Poor nutrition and development which characterise CLP patients may influence the calculation for correct placement of the tracheal tube. Kohjitani10 demonstrated that if the tracheal tube is placed 1.5 cm above the carina in the neutral head position, it minimises the chance of accidental extubation when the head is extended. It is therefore imperative that the tube is firmly secured to prevent any movement and tube position is noted and checked after positioning. The use of an armoured tracheal tube as was done in this study minimises the risk of tube compression during surgery which accounted for low incidence. The incidence of laryngospasm and bronchospasm in our study was 10%. Tay2 reported that laryngospasm accounted for 36% of respiratory complications in paediatric anaesthesia and that it occurred most frequently post-induction. In Bordet's3 study, the incidence of bronchospasm and laryngeal spasm in intubated patients was 41%. The lower incidence of laryngospasm in the present series could have been due to our smaller sample size.
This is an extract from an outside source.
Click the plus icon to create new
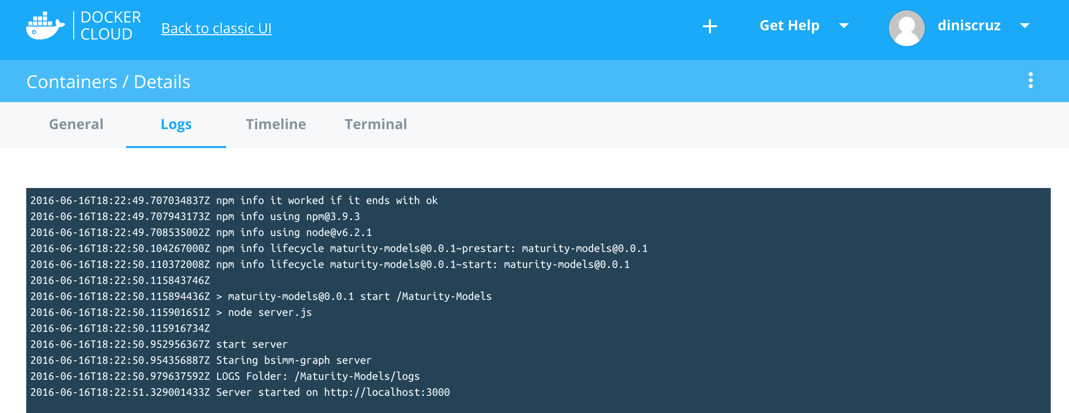 point(710,26)
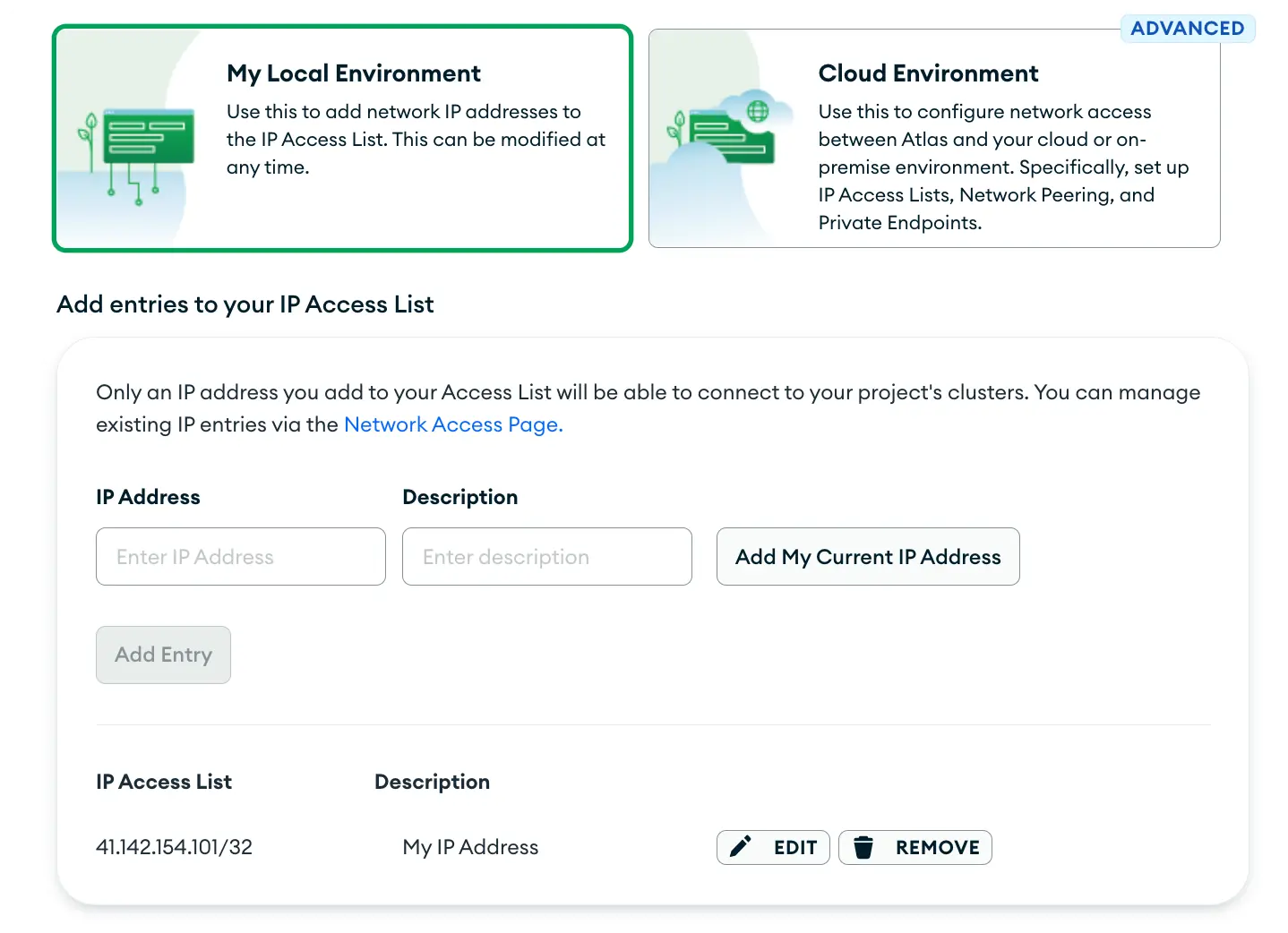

All episodes of airway spasm occurred in patients who had an inhalational induction. This may reflect the younger age group of the children who had inhalational induction compared to those who had intravenous induction.

The administration of dry gases causes irritation to the airway which predisposes to spasm especially in patients with already hyper-active airway from recurrent infections.

The presence of symptoms of common cold pre-operatively significantly increases the risk of perioperative respiratory complications (PRC).1 We therefore ensured that all our patients were symptom-free, normothermic with normal white cell count and no recent history of cold symptoms. Mamie9 demonstrated a positive association between airway complications and age < 6 years and Murat11 observed that respiratory complications were greater in infants compared to children aged 1–7 years.

The present study did not identify any correlation between airway complication and age as the incidence was similar in both infant and preschool children. Fillies7 on the other hand demonstrated a direct correlation between weight and complications with children weighing 4 – 6 kg having the highest complication rate. We investigated weight as an influencing factor and observed that patients weighing < 5 kg and 5 – 10kg, had similar complication rates which were less than those of heavier children.

Possible explanation could be the inclusion of older children with CP due to late presentation who had their airway managed by trainee anaesthetists who are often permitted to perform anaesthetic techniques on these groups of patients as they are deemed less likely to develop anaesthetic related problems. One limitation of this study was that the grade of anaesthetist who performed tracheal intubation was not investigated. It is however the practice in our institution to have a consultant or senior registrar grade anaesthetist on every elective surgical list.

Our study has emphasised the importance of having skilled personnel, appropriate monitoring equipment and airway devices available during cleft surgeries to minimise morbidity. The use of muscle relaxation for intubation should be advocated after it has been confirmed that the patient can be manually ventilated by facemask as this would provide adequate intubating conditions and prevent laryngeal spasm. A RAE or armoured tube during CP repair would avoid tube compression due to introduction of a mouth gag.

Conclusion

Airway complications are relatively common during cleft surgeries. The incidence of airway complication in the present study was 38% and occurred mostly commonly in patients undergoing cleft palate repair. The most common complication was desaturation, followed by laryngeal spasm and tube disconnection.